We do not trust the model to avoid the bug, because grain is not visible in the prompt. We encode the one thing we know for certain, the cardinality of every join, and we let that fact veto the query before it touches your database.
Governance does not live in the prompt
It is easy to put "trustworthy AI for analytics" on a landing page. It is harder to point at the specific class of wrong answer you have decided you will never return.
The fan-trap check is one of those points, and it is an instance of a broader principle we hold across the product: governance does not live in the prompt. A rule you write into a system prompt is a rule the model can be argued out of. A rule encoded in the tool the model has to call is one it cannot. The pre-flight is not advice we give the model; it is a gate the generated SQL has to pass before execution. That is what AI you can audit means in practice. A reviewer can read the check, reproduce its decision, and trust that it fired, because it is code, not a suggestion.
The same discipline shows up in how we measure quality. Accuracy you can measure is not a marketing number; it is the fan-trap case sitting in our golden datasets, so a change that lets an inflated SUM through is a regression the eval catches. The model proposes. A deterministic check rooted in the semantic model disposes. Sometimes that means a silent, correct rewrite. Sometimes it means the agent looks you in the eye and says "not like that."
A number you can trust is worth more than a number you get instantly. The query we refuse to run is the feature. If you want the deeper background on why the semantic model is the right home for this kind of structural fact, we wrote about that in The Semantic Model Is Having Its Moment, and the broader pattern of moving guardrails out of the prompt is the subject of Why naive prompting isn't a data agent.
Frequently asked questions
Q: What is a fan trap in SQL?
A: A fan trap is when you aggregate a measure that lives on the one side of a one-to-many join while the many side is also in the query. The join multiplies the rows before the aggregate runs, so a SUM or COUNT comes back inflated. The SQL is valid and no error fires; the number is just wrong.
Q: What is the difference between a fan trap and a chasm trap?
A: A fan trap involves a single one-to-many join inflating a measure. A chasm trap involves two independent fact tables that both join a shared dimension; the cross-product between them inflates both aggregates at once. Both are detected from join cardinality before execution.
Q: Why does an AI text-to-SQL tool make fan traps more likely?
A: A language model writes fluent, plausible SQL, but grain (which table a measure lives on, and the cardinality of each join) is not visible in the prompt.

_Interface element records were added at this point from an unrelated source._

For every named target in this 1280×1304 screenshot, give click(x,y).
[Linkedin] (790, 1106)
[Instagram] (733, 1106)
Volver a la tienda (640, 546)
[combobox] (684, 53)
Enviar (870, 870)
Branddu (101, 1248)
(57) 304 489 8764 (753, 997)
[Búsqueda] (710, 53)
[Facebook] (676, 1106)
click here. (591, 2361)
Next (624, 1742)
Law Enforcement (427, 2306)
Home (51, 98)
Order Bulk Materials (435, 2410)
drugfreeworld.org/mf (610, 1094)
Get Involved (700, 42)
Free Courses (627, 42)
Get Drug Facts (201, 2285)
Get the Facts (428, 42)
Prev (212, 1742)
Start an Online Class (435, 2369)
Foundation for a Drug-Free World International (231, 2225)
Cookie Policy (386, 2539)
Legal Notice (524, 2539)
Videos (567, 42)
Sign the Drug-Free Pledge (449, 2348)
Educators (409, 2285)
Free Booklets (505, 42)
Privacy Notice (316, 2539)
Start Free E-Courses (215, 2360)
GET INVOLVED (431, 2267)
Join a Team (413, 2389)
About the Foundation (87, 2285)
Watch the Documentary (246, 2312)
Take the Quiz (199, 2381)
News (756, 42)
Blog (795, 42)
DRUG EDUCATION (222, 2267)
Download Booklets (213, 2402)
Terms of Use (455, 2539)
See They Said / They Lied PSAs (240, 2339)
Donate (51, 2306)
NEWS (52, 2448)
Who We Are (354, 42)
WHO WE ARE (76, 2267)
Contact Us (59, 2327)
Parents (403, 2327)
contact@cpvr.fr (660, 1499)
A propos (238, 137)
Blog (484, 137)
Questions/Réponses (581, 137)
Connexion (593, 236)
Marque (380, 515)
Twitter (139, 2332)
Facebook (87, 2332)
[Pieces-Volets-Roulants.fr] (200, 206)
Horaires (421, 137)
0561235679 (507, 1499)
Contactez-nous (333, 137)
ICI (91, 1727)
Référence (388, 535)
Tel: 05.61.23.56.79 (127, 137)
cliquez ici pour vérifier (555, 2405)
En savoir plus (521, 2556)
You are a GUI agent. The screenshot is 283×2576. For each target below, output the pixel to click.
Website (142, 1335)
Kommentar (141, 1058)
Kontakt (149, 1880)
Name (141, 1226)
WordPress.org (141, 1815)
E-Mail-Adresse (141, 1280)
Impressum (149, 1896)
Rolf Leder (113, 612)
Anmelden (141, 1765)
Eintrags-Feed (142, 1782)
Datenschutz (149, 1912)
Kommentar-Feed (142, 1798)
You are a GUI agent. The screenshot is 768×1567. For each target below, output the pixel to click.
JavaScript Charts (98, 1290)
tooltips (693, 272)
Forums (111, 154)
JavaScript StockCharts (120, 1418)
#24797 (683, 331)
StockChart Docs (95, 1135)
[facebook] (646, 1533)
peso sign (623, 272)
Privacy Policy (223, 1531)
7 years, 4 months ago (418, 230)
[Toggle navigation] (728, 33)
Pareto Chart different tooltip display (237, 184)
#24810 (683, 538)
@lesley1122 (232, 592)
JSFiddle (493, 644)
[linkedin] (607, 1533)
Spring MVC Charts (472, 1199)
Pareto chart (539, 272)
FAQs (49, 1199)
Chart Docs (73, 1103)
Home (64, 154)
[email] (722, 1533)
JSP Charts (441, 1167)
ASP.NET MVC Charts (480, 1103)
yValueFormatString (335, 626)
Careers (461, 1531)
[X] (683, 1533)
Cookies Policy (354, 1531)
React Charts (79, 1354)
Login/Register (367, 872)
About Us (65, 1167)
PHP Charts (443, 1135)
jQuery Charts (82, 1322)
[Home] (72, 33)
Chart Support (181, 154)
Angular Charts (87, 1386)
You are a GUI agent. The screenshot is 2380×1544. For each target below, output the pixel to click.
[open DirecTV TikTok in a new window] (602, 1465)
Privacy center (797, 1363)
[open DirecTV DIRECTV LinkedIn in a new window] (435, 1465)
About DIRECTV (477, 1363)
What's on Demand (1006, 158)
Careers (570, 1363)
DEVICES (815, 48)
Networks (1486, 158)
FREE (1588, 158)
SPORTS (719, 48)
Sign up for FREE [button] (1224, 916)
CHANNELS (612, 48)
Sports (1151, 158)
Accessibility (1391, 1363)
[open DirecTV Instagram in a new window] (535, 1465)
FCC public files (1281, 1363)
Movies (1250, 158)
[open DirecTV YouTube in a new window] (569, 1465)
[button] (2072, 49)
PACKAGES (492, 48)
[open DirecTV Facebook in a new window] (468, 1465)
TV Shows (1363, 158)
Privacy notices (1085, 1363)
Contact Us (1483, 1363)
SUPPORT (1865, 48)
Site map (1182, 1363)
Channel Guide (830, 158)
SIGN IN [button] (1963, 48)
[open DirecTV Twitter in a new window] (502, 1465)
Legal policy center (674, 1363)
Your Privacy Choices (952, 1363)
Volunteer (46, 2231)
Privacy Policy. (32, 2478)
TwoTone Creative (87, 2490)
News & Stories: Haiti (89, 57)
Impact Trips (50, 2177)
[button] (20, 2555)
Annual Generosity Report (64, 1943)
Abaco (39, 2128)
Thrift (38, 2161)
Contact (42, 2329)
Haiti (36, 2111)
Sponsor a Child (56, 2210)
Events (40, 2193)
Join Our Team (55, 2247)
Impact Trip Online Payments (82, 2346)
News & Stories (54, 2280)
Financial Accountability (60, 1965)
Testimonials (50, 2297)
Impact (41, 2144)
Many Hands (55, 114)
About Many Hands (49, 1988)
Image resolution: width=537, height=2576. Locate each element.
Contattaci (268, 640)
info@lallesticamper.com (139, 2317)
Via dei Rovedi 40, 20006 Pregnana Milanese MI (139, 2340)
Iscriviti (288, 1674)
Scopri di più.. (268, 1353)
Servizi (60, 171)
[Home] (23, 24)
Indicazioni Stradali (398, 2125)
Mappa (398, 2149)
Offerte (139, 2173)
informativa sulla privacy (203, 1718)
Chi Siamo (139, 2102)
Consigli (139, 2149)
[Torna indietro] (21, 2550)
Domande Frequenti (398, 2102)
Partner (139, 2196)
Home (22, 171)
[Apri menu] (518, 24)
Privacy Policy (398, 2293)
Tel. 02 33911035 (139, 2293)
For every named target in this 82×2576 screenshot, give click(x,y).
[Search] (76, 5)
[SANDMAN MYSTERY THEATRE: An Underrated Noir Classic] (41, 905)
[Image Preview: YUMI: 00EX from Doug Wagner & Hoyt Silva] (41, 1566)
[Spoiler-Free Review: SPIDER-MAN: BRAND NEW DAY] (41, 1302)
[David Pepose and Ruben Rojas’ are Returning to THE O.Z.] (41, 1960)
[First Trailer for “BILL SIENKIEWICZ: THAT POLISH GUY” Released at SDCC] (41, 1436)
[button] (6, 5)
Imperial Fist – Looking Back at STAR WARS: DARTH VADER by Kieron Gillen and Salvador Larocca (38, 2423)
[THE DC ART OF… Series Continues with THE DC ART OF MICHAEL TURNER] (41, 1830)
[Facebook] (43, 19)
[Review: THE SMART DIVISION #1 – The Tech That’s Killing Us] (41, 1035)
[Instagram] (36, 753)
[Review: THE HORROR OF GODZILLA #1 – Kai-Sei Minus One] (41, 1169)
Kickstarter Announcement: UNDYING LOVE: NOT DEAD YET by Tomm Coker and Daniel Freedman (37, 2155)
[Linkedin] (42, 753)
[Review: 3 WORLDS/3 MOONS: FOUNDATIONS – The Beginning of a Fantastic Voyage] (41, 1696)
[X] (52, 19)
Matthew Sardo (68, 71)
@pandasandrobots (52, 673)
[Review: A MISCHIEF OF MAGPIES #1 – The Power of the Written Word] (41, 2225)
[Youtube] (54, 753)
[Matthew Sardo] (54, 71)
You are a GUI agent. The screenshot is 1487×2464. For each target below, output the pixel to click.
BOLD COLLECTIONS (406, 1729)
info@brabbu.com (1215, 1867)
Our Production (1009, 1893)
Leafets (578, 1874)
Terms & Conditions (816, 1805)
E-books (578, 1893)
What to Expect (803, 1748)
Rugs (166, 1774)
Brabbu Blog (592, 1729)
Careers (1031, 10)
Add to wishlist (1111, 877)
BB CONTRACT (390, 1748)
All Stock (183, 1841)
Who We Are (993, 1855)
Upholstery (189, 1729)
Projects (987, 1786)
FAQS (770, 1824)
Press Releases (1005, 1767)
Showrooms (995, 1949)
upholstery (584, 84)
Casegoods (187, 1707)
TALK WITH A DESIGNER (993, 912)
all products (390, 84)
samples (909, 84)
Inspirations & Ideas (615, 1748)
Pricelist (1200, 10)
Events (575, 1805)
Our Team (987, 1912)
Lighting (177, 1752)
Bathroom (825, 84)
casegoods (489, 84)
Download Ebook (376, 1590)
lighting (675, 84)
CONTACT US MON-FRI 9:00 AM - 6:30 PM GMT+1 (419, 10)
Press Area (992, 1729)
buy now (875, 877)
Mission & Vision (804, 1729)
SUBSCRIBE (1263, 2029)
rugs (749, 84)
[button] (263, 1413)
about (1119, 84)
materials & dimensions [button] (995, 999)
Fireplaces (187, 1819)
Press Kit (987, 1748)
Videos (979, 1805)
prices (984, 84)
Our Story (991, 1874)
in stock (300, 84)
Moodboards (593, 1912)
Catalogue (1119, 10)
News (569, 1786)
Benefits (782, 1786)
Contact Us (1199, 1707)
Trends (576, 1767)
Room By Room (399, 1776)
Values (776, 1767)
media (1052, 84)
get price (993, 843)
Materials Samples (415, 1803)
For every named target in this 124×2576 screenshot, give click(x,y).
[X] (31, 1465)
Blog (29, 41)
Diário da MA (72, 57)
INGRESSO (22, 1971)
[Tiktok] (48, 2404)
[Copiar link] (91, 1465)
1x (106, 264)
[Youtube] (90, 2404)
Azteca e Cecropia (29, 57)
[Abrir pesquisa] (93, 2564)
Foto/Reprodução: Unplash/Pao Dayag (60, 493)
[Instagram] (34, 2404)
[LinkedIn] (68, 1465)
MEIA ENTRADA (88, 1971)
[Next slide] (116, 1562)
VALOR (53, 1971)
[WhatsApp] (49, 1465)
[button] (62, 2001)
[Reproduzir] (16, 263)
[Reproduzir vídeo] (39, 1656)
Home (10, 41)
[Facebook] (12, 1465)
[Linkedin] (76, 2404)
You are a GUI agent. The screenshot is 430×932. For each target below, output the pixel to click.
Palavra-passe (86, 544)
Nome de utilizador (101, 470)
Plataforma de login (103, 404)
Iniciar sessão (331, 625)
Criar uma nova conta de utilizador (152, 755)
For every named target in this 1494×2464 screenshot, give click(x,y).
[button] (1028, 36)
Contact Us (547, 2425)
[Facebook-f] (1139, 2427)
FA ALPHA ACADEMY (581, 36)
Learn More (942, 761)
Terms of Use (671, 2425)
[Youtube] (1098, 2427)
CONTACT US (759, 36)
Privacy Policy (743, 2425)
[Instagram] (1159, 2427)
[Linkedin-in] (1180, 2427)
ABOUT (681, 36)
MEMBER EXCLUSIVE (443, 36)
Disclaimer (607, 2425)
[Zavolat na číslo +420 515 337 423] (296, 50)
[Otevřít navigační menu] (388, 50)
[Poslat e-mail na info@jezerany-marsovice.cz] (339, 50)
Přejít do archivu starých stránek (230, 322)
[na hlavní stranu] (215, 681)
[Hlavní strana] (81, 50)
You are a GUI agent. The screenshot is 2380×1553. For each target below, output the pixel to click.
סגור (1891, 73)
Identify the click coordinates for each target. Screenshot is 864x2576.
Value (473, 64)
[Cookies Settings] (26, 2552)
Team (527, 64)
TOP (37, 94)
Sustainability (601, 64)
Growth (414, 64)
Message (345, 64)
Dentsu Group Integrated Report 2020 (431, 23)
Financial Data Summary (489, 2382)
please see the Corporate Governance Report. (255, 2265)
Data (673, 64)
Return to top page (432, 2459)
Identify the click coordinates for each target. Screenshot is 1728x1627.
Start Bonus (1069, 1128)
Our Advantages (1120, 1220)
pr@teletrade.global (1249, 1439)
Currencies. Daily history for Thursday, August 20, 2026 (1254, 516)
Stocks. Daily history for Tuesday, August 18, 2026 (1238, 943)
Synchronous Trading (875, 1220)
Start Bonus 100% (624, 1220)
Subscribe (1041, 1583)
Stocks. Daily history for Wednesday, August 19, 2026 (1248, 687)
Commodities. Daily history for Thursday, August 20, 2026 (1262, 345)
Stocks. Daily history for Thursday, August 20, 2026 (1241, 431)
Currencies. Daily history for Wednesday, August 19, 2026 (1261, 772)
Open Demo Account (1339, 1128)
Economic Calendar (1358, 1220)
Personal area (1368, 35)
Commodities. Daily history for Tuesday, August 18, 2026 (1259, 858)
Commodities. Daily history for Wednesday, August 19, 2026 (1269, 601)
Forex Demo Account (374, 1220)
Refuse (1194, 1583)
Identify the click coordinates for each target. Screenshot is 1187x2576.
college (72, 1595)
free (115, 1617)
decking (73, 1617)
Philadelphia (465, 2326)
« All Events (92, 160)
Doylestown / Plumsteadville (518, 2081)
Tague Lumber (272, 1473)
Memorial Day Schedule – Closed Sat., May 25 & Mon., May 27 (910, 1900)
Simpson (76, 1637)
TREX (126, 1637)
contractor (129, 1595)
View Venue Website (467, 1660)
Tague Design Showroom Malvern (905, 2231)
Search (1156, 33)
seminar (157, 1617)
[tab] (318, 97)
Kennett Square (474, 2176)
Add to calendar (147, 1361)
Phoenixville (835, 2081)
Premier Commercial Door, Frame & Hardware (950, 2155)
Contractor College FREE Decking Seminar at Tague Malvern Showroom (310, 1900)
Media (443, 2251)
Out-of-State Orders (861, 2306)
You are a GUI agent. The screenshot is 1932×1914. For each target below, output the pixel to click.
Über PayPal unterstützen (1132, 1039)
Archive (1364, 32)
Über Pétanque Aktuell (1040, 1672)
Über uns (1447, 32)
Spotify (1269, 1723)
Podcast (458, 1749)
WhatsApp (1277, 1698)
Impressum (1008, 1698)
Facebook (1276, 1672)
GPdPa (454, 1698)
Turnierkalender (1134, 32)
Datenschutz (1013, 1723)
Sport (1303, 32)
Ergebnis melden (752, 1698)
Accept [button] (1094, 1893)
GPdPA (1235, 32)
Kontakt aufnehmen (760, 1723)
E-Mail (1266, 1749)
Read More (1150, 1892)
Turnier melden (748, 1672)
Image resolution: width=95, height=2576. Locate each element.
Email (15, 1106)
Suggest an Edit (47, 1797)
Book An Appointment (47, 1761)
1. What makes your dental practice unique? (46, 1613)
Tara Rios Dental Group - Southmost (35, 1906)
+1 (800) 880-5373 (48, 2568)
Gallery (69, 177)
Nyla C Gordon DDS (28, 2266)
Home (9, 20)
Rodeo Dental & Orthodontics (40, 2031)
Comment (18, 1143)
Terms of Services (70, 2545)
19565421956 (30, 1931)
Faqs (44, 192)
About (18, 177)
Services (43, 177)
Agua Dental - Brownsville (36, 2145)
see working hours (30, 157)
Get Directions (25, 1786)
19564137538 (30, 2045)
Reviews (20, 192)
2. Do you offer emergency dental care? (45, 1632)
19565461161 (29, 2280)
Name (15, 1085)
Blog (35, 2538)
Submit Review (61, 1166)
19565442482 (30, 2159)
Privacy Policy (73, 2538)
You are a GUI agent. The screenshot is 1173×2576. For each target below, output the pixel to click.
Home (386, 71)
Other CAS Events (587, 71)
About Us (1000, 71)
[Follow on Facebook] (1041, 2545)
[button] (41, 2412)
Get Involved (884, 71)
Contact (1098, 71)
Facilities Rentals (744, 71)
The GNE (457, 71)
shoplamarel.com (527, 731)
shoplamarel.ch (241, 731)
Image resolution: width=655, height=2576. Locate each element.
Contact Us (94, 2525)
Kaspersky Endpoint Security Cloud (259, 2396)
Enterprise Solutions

The model will join two tables and sum a column because that matches the question, with no awareness that the join inflates the measure.
Q: How do you detect a fan trap without running the query?
A: The semantic model stores the cardinality of every join. A pre-flight parses the generated SQL into an abstract syntax tree, finds which table each aggregate reaches into, and checks it against that cardinality. It is deterministic and runs before execution, so no data is touched to make the decision.
Q: Why refuse instead of auto-fixing the query?
A: When the fan-out join is redundant there is one correct rewrite and the agent applies it silently. When the join is load-bearing (it filters or groups the data) there is more than one correct query and they return different numbers. Rather than silently guess, the agent rebuilds when the answer is unambiguous and asks a clarifying question when it is not.